By observing weather conditions during windsurfing sessions, it is easy to realize they are very unpredictable. If you are windsurfer and you have just arrived to the spot, the only thing you are up to is whether is windy or not. If it is, quickly rig up the gear and strait in the water.

The last thing you would realize would be ambient temperature, no matter is it 40 deg C in a summer afternoon, or 12 deg C and water with 10 dec C that feels more like -10 in strong winter wind.

Here we get in to potential risk that can affect health, concentration and increase possibility for injuries


The influence of the heat

Body temperature is very constant - 37C; skin temperature however is a 4C lower. This temperature difference ensures very good heat transfer between body and the environment.

In higher outside temperature, the heat release from body is restricted and thus more difficult. The blood vessels increase in diameter to allow blood to get close to the skin quicker and cool down. As a result, blood pressure drops and less blood gets into the muscles and as such, muscles lack oxygen and food. In addition, body releases significant amount of fluid through sweating. So if we do not drink enough water, body gets into the stress that slows muscle activity, causes head ache, muscle spasm and decrease concentration.

As prevention, drinking lots of water is a best option

According to my experience the adequate hydration rate would be one liter of fluid per hour in summer time if windsurfing with moderate to high intensity.

Half a liter would be pure water as body absorbs water the quickest way; another half a liter would be isotonic drink contains electrolytes, glutamine and glucose.

Instead of expensive isotonic drinks (which are well balanced with necessery ingredients) you can make something domestic. For example, the chepaest is: one liter of water, 6 spoons of sugar and 6 spoons of salt. Or: half a liter of some good fruit juice, half a liter of water and couple of spoons of salt.

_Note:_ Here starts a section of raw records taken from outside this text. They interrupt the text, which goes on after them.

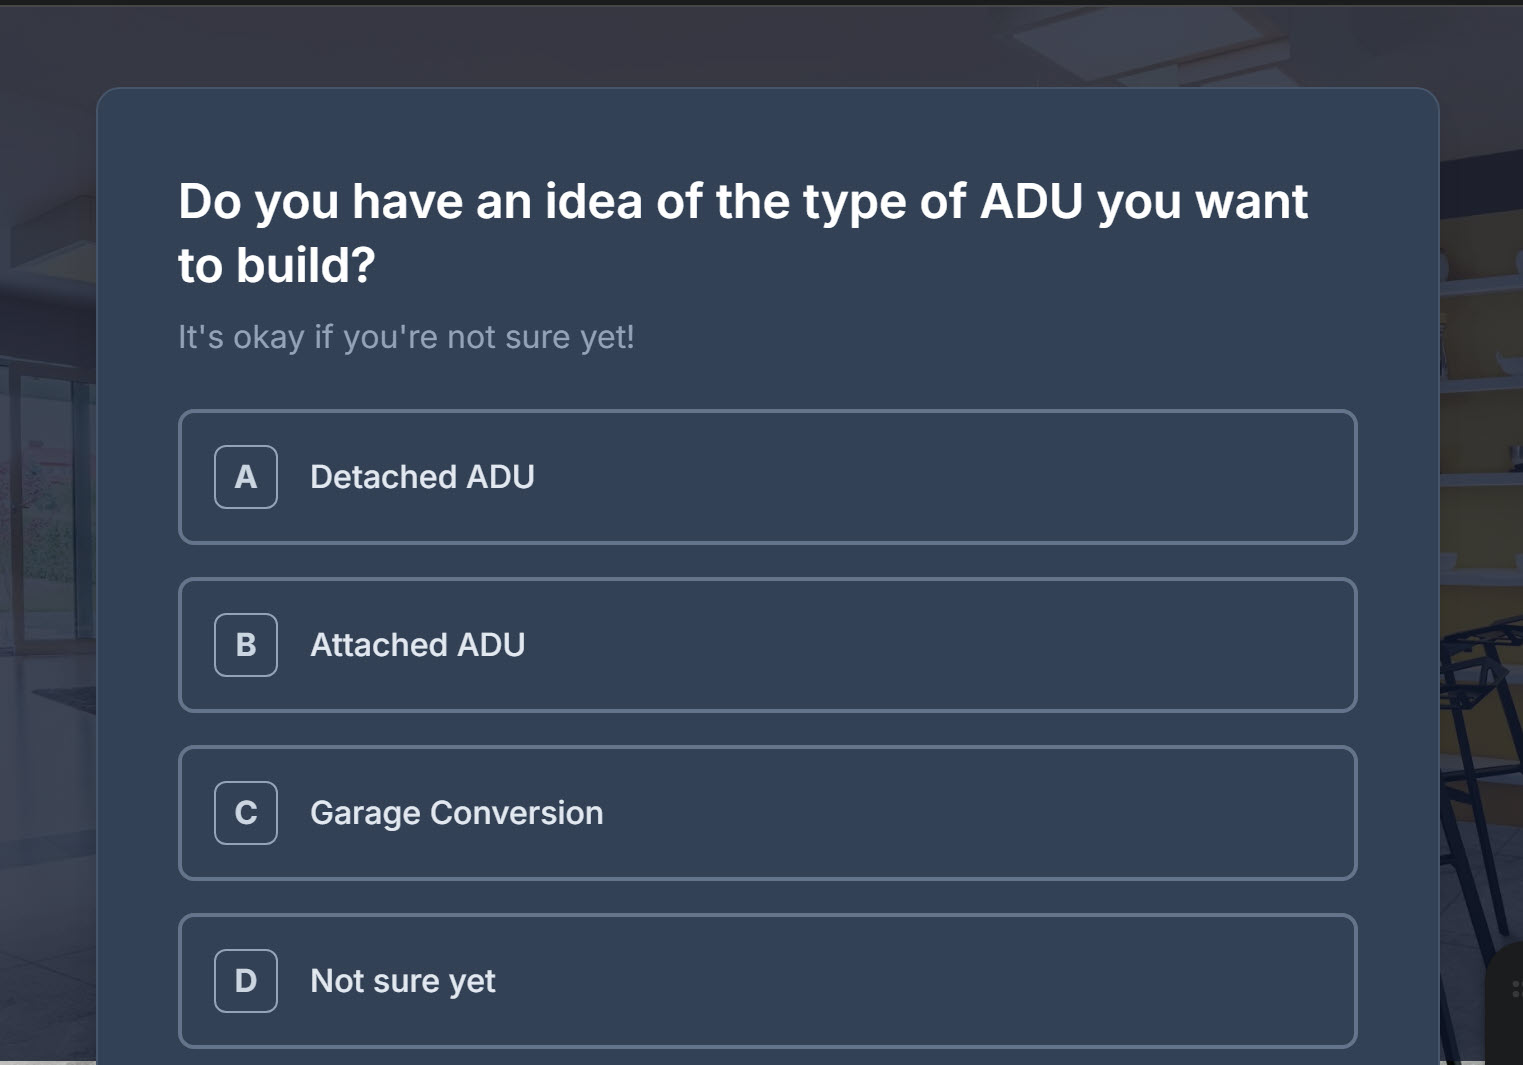The height and width of the screenshot is (1065, 1523).
Task: Click the letter B key badge
Action: coord(246,645)
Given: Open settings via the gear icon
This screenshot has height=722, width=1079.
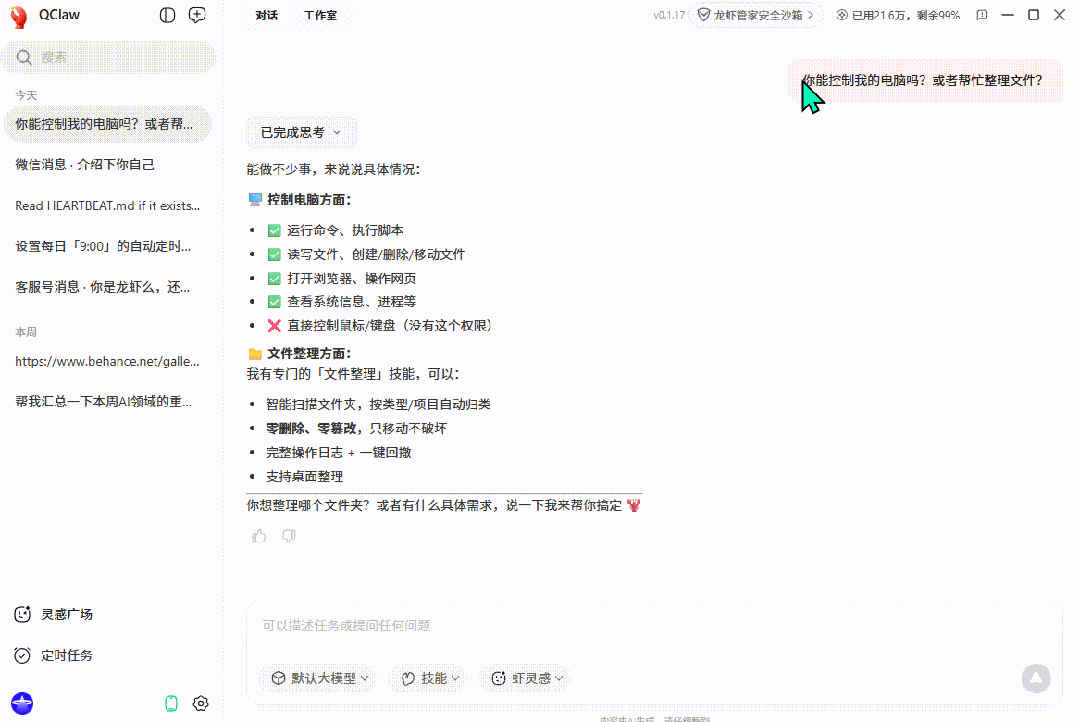Looking at the screenshot, I should click(200, 703).
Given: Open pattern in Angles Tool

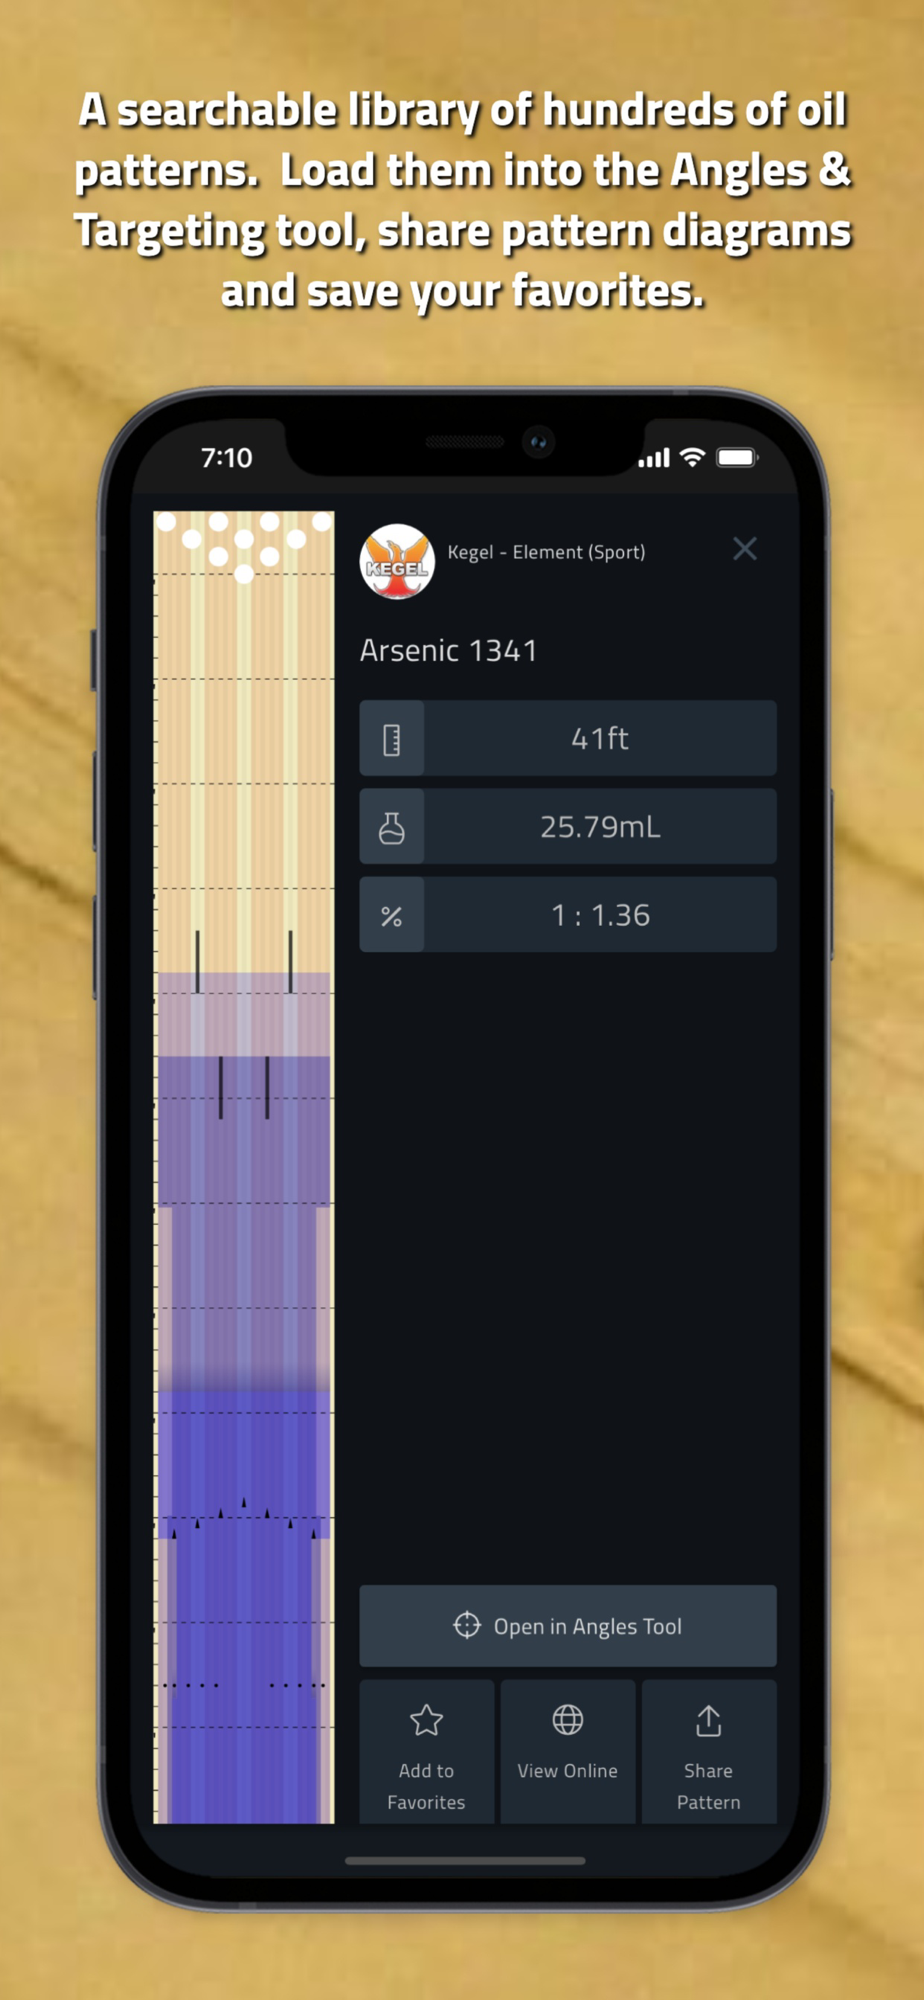Looking at the screenshot, I should [x=568, y=1625].
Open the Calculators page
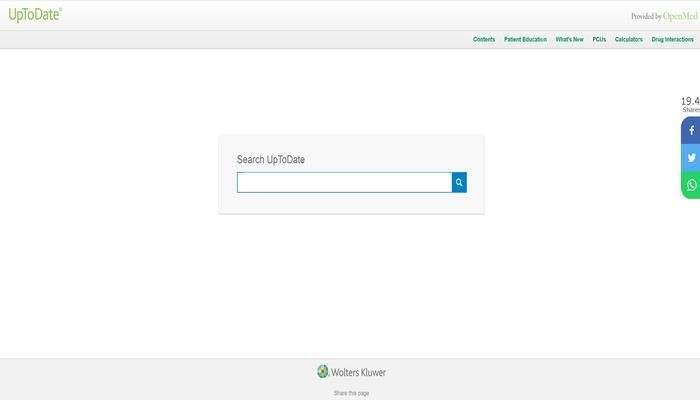The height and width of the screenshot is (400, 700). (x=629, y=40)
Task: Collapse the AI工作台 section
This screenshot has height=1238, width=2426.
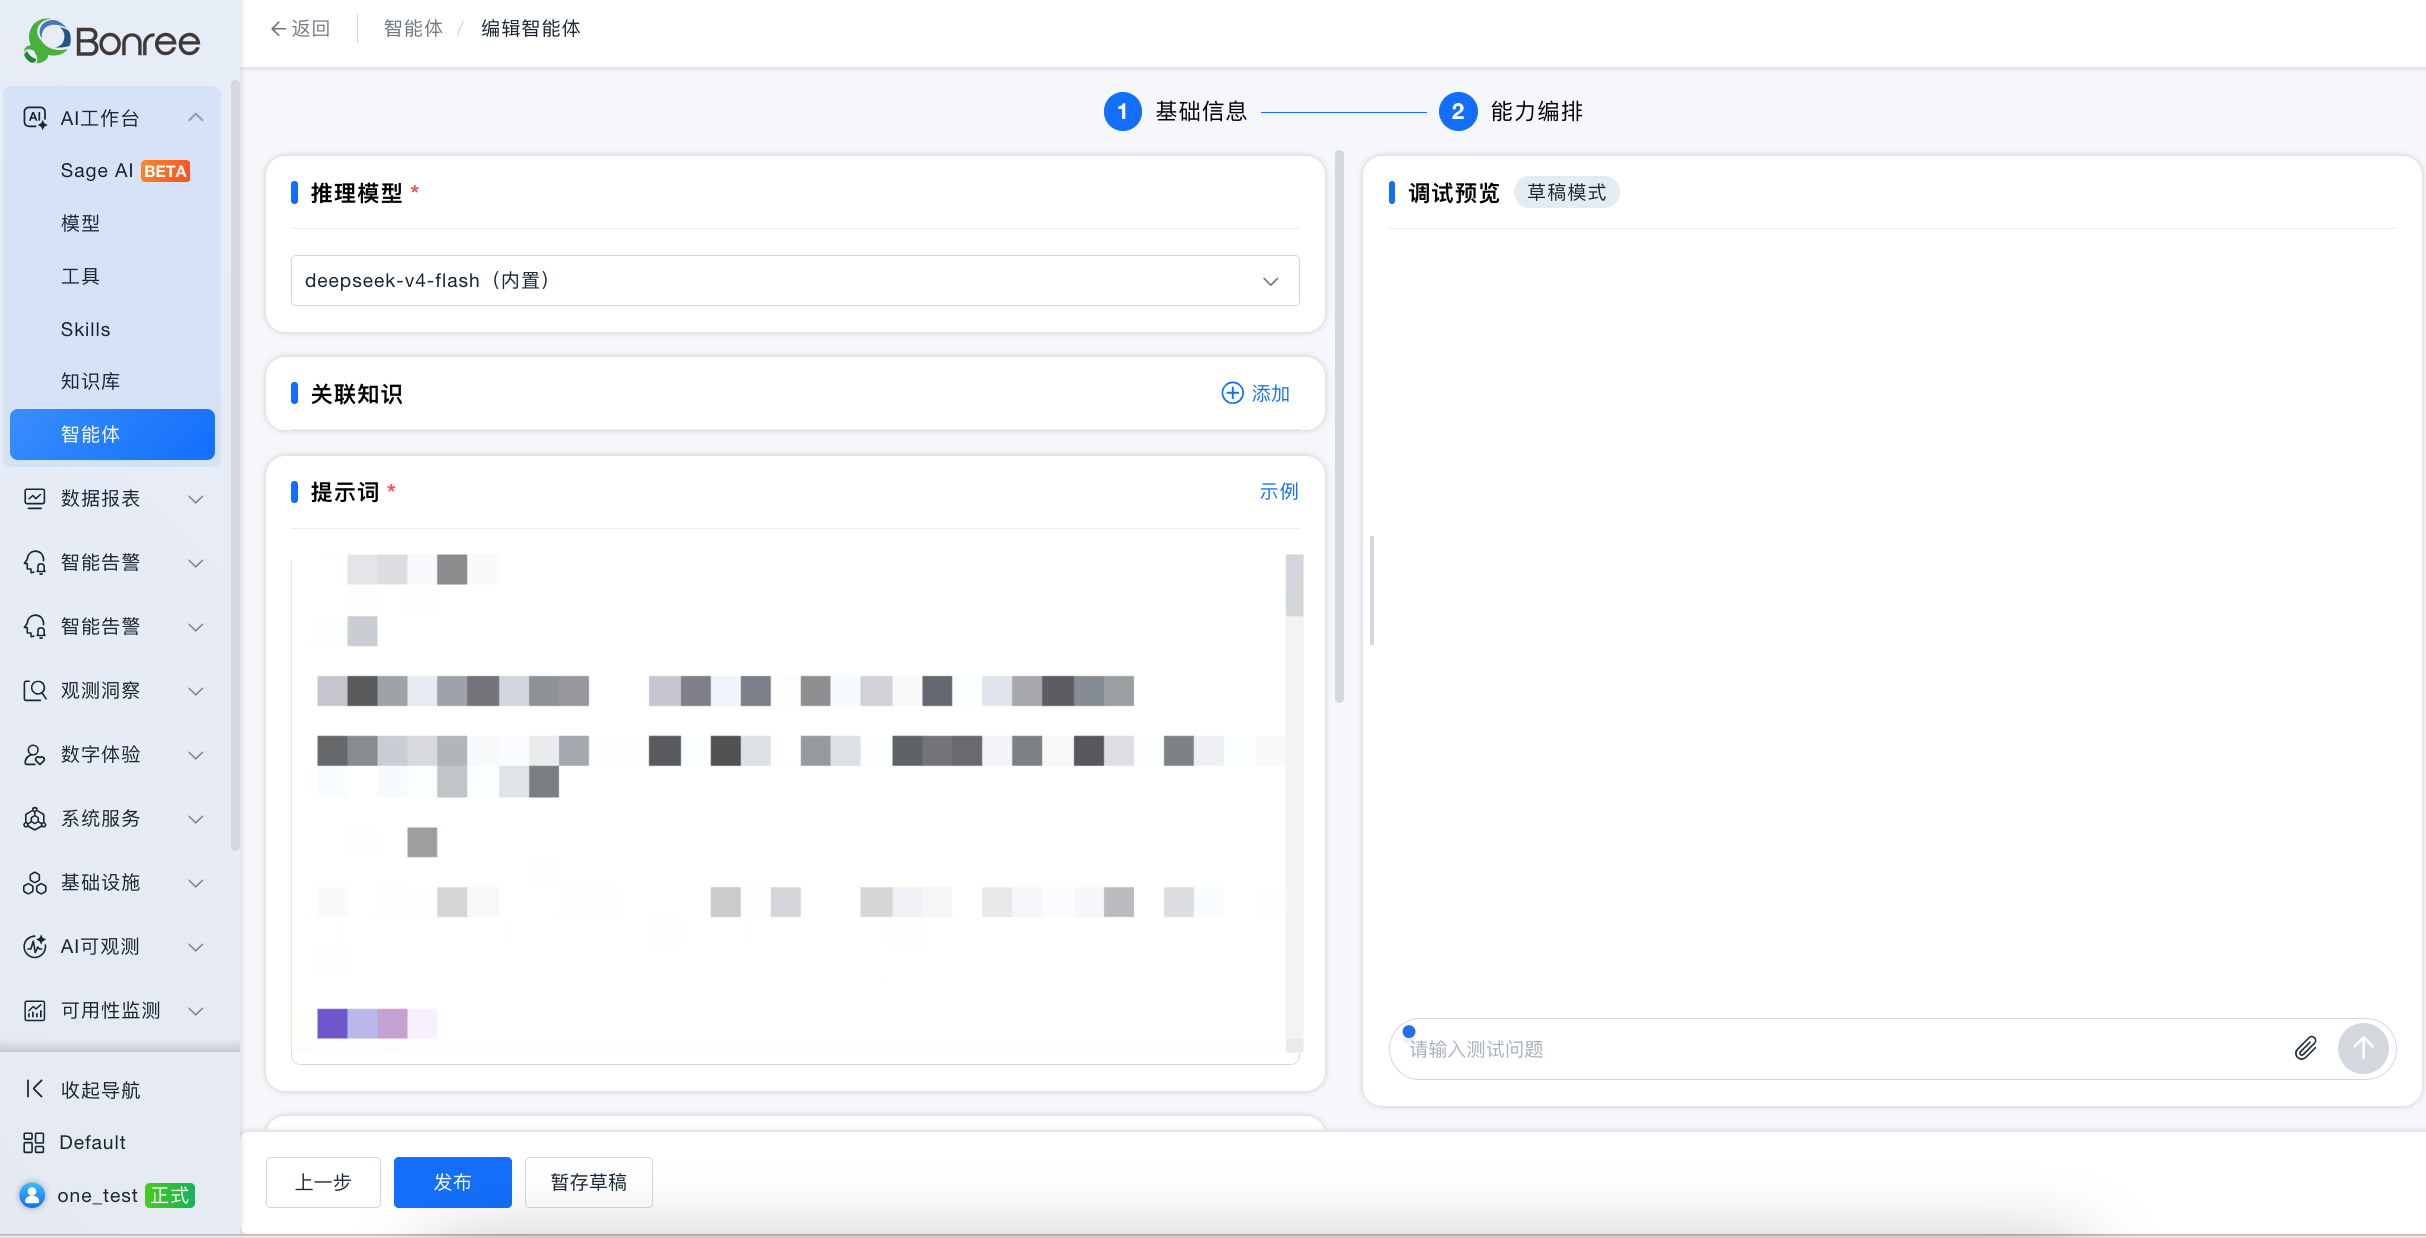Action: (196, 118)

Body UV protection is of great importance as well. Licra is prefect (so, no naked muscule showing off!) to protect the body from UV. Some hat would be welcome, too.


The influence of the cold

If exposed to cold, body reacts by squeezing blood vessels close to the skin in order to decrease the blood flow and thus prevent body from cooling down. This causes drop in skin temperature. However, body temperature is then more constant and easier to maintain.

The most difficult weather condition is strong wind and cold in the same time.

The prevention would be proper winter ware before, during and particularly after the windsurfing session.

Windsurfing in cold weather condition, if not properly protected from cold is followed by lack of body power and particularly in extremities, body shaking, significant decrease in endurance as well as body coordination. Injuries are more probable, and of course, in the case of breaking the mast or some other part of the equipment during cold weather, our life can be in danger. Proper winter suit, gloves, hat and floating jacket can save our life.

So when we get to windsurfing spot, we should also pay attention to weather conditions like cold in the winter or heat in the summer and prepare accordingly to fully enjoy windsurfing for all day rather then got a cold or something more dangerous, and thus spoiling the joy we have been waiting for so long time.